Côté mise en scène, les frères
Coen ont toujours prouvé qu’ils avaient une grande maîtrise de leurs sujets et ça se confirme encore une fois. Dès les premiers plans avec ces travellings qui nous plongent dans l’Amérique du XIXe siècle, on comprend qu’on va assister à un modèle de maîtrise formelle. Ils mettent parfaitement en valeur leurs décors grâce à des cadres et des mouvements de caméra dont ils ont le secret. Le film est empreint d’une certaine lenteur mais pas une lenteur chiante, une lenteur envoûtante. Ce qui ne les empêche pas de placer quelques scènes bien rythmées comme l’affrontement final entre Cogburn et Lucky Ned et sa bande.
Pour ce qui est le l’interprétation, il est difficile de faire mieux. Dans le rôle principal de Matty,
Hailee Steinfeld est tout simplement étonnante ! Elle arrive à tenir la dragée haute à ces acteurs d’expérience et nous livre des joutes verbales de toute beauté. Elle était peut-être un peu jeune pour décrocher l’Oscar mais c’est une actrice qu’il va falloir suivre de près. A ses côtés,
Jeff Bridges s’en donne à cœur joie avec son accent à couper au couteau et son air non chaland. Il est toujours à la limite du cabotinage tout en donnant un côté vraiment attachant à son personnage. Une fois de plus, il aurait mérité de décrocher l’Oscar !
Quant aux seconds rôles,
Matt Damon continue de nous étonner en élargissant son registre. Il est parfaitement crédible en ranger faussement coincé. Et sa rivalité avec Cogburn donne droit à des scènes bien marrantes comme ce concours de tir. Du côté des méchants, on pourra quand même reprocher au duo de réalisateurs de ne pas avoir pris la peine de les développer plus que ça. Le personnage de Tom Chaney interprété par
Josh Brolin et surtout celui de Lucky Ned joué par
Barry Pepper auraient mérité un développement un peu plus conséquent. Surtout que le second a vraiment une tête à faire peur et un charisme assez magnétique malgré sa brève présence à l’écran …

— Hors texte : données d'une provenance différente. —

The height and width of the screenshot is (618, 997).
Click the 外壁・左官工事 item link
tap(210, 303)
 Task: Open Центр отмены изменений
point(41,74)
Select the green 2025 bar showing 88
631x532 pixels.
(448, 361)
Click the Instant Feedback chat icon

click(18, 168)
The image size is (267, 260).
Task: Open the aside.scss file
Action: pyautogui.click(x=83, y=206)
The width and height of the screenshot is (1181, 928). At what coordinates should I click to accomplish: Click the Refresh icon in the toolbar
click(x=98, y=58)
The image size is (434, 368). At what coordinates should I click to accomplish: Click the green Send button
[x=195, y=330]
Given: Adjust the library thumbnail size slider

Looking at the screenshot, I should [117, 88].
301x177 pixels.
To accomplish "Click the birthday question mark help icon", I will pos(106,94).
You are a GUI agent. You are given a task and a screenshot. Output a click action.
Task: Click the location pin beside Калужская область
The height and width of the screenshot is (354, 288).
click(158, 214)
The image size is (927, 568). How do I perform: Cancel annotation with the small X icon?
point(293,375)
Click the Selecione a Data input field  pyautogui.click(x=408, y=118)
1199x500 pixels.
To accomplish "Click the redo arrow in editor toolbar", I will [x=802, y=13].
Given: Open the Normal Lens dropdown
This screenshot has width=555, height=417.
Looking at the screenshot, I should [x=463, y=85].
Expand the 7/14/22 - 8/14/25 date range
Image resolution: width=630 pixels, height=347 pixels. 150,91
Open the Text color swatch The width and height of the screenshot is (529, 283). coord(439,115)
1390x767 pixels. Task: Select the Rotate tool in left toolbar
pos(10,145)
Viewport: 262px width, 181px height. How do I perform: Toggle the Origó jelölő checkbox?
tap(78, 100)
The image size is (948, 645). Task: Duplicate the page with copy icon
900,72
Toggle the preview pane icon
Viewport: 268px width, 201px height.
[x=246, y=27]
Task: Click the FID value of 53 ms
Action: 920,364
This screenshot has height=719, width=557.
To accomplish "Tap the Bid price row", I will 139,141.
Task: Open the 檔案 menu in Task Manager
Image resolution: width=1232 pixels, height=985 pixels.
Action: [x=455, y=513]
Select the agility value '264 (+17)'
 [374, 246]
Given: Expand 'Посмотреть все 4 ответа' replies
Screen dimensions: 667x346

Pour la musique, les frères
Coen ont continué à faire confiance à leur compositeur habituel
Carter Burwell et grand bien leur fasse : il nous livre une nouvelle fois une BO de toute beauté. Le thème récurrent qui revient tout au long du film marque fortement les esprits et les autres morceaux arrivent parfaitement à créer une ambiance. Quant à la chanson de fin interprétée par
Iris DeMent, elle est vraiment belle.
Au final, les frères
Coen s’essayent au western de façon très convaincante et nous livre un bien joli film sur le thème de l’enfance et du dépassement de soi. Servi par un duo d’acteurs parfaits, j’irai jusqu’à dire que ce western est le meilleur qui soit sorti depuis
Impitoyable de
Clint Eastwood. A voir et à revoir jusqu'à plus soif.